New research into radiation exposure is prompting Yale New Haven Health System to discontinue its longstanding policy of using lead aprons to protect reproductive organs during certain exams.

The practice of draping a lead apron over a patient’s torso and pelvis to shield reproductive organs during imaging exams began in the 1950s. However, research conducted over the past decade on changes in imaging technology, combined with a better understanding of radiation’s effects, prompted radiology professionals to reassess the practice, according to Jay Pahade, MD, Yale New Haven Health radiology medical director for Quality and Safety. 

“Medical imaging technology has made significant advances over the years, and uses much less radiation,” he said. “There is no evidence to suggest that routine X-rays taken today in a radiology department harm the reproductive organs.” 

In fact, gonadal shielding might increase radiation to the patient, said Adel Mustafa, PhD, Yale New Haven Hospital chief medical physicist.

“Data show that the radiation dose may be higher when a lead shield is used, as it can increase the radiation emitted by the X-ray machine,” he said. “Also, if the shield is not properly placed, the technologist might have to repeat the X-ray.” 

This policy change does not apply to lead shields used for other body parts, such as the breasts or the thyroid, in select radiology procedures.
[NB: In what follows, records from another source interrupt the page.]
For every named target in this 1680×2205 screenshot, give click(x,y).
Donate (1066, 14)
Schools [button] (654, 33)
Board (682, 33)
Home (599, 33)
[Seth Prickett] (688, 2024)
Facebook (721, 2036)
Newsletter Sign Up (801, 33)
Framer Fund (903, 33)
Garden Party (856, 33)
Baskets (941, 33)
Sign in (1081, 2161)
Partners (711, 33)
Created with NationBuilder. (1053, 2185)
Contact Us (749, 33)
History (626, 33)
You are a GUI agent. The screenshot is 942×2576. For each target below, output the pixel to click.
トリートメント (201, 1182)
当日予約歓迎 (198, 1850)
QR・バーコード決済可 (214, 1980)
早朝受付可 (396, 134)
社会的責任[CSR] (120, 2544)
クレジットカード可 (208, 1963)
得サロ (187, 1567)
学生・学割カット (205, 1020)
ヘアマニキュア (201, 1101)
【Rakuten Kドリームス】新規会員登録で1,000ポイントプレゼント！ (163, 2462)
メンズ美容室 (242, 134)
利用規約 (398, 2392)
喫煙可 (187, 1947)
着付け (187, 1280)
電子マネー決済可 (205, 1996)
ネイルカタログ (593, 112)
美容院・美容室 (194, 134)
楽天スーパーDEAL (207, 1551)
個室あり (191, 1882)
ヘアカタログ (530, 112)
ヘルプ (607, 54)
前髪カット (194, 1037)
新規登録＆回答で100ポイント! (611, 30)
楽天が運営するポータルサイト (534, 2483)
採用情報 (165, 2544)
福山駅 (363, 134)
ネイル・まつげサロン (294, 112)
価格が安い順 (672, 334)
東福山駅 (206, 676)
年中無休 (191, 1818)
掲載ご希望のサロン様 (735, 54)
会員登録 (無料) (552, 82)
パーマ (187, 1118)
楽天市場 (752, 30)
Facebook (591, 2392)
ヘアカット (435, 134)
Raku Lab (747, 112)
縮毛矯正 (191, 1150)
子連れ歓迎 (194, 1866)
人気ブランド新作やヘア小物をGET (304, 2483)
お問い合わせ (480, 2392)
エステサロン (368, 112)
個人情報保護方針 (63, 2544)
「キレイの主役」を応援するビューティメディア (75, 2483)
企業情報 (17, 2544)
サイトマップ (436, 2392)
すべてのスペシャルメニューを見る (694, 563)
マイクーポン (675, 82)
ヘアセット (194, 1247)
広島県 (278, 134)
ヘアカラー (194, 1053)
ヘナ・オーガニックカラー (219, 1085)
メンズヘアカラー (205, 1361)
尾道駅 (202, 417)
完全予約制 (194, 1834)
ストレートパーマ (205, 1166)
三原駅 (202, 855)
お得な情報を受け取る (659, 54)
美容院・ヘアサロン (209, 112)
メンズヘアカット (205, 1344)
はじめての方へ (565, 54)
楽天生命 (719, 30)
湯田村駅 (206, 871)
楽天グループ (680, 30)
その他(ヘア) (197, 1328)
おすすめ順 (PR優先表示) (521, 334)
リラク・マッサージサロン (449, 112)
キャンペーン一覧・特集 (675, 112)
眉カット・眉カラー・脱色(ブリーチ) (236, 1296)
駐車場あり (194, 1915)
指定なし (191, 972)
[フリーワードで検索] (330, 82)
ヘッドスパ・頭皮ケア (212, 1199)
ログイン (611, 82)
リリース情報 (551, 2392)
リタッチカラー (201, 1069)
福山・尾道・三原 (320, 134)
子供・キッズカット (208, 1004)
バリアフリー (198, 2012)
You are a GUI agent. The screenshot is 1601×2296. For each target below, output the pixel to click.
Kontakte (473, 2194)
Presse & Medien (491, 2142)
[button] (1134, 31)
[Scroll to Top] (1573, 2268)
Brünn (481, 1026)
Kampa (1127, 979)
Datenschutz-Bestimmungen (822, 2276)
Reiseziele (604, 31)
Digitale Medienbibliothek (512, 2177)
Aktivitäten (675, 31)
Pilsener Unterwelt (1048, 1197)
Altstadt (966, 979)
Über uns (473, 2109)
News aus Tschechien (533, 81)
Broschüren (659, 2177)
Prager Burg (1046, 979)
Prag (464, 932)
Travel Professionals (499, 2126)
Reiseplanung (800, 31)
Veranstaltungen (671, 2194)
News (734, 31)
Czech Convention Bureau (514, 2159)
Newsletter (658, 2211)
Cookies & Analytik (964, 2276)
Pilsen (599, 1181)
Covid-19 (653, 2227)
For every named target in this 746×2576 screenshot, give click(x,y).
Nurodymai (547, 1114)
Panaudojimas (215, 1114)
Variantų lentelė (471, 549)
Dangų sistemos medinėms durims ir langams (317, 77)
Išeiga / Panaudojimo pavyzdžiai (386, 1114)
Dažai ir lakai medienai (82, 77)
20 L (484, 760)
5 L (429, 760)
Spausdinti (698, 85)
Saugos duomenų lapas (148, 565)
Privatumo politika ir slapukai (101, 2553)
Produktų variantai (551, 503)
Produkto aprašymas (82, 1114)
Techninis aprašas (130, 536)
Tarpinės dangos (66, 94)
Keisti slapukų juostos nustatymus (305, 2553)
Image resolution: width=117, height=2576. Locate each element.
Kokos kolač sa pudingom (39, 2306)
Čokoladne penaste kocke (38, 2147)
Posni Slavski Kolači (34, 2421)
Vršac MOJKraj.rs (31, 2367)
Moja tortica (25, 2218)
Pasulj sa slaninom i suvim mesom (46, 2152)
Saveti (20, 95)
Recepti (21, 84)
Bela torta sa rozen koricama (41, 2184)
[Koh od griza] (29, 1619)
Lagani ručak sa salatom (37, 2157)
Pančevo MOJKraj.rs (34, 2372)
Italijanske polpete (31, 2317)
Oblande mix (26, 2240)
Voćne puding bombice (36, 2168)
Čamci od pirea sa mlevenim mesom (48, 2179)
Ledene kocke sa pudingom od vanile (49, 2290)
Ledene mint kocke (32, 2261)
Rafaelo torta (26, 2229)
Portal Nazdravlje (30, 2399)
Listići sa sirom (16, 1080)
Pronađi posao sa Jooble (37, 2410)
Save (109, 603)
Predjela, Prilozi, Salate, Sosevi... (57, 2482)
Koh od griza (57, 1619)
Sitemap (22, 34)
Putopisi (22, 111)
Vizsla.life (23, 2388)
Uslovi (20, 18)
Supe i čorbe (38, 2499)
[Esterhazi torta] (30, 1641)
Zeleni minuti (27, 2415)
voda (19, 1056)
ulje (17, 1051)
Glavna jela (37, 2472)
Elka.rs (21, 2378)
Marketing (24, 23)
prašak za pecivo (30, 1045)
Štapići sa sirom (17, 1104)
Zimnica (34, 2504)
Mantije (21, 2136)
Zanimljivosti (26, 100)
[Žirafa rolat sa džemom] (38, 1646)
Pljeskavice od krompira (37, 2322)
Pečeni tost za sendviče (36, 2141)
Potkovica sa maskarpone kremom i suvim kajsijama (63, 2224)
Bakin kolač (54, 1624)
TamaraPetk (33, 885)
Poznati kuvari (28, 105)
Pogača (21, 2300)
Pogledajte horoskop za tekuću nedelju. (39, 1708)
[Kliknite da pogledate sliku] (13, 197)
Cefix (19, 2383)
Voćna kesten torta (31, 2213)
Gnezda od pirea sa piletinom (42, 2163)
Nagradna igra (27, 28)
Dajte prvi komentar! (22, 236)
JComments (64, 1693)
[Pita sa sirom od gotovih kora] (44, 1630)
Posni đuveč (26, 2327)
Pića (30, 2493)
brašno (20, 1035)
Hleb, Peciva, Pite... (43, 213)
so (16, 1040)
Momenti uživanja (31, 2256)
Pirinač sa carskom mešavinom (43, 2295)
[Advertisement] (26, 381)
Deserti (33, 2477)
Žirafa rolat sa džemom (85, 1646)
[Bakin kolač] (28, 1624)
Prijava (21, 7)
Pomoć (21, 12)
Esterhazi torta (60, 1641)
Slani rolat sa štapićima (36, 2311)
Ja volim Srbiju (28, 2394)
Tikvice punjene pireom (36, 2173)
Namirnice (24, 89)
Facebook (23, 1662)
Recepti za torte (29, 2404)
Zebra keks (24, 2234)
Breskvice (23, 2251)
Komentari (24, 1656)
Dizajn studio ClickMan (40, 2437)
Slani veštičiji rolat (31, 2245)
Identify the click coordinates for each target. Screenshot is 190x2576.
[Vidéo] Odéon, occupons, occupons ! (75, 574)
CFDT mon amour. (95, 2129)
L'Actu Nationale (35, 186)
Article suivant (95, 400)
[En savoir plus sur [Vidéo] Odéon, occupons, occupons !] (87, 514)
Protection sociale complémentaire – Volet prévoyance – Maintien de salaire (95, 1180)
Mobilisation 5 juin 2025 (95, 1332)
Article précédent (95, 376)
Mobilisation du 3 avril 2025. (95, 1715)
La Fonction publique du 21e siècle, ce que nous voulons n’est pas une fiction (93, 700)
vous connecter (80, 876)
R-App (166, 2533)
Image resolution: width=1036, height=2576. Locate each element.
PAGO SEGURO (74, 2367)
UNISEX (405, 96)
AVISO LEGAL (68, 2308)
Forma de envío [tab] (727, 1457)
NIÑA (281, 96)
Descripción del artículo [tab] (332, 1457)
Gonadal shielding will continue to be used when needed during fluoroscopic exams. 

“The current studies on this topic strictly focus on gonadal shielding during general X-ray exams,” said David Facchini, quality and safety manager, Radiology and Biomedical Imaging. “This will likely expand in the coming years as the practice change gets more traction.” 

The gonadal shielding policy change has been implemented at YNHH and Bridgeport Hospital and will be implemented at other YNHHS sites over the next few months.

The American College of Radiology, American Association of Physicists in Medicine and National Council on Radiation Protection and Measurements support the change. A handful of other large U.S. health networks have already made the transition, with more expected across the globe over the next few years, Dr. Pahade said.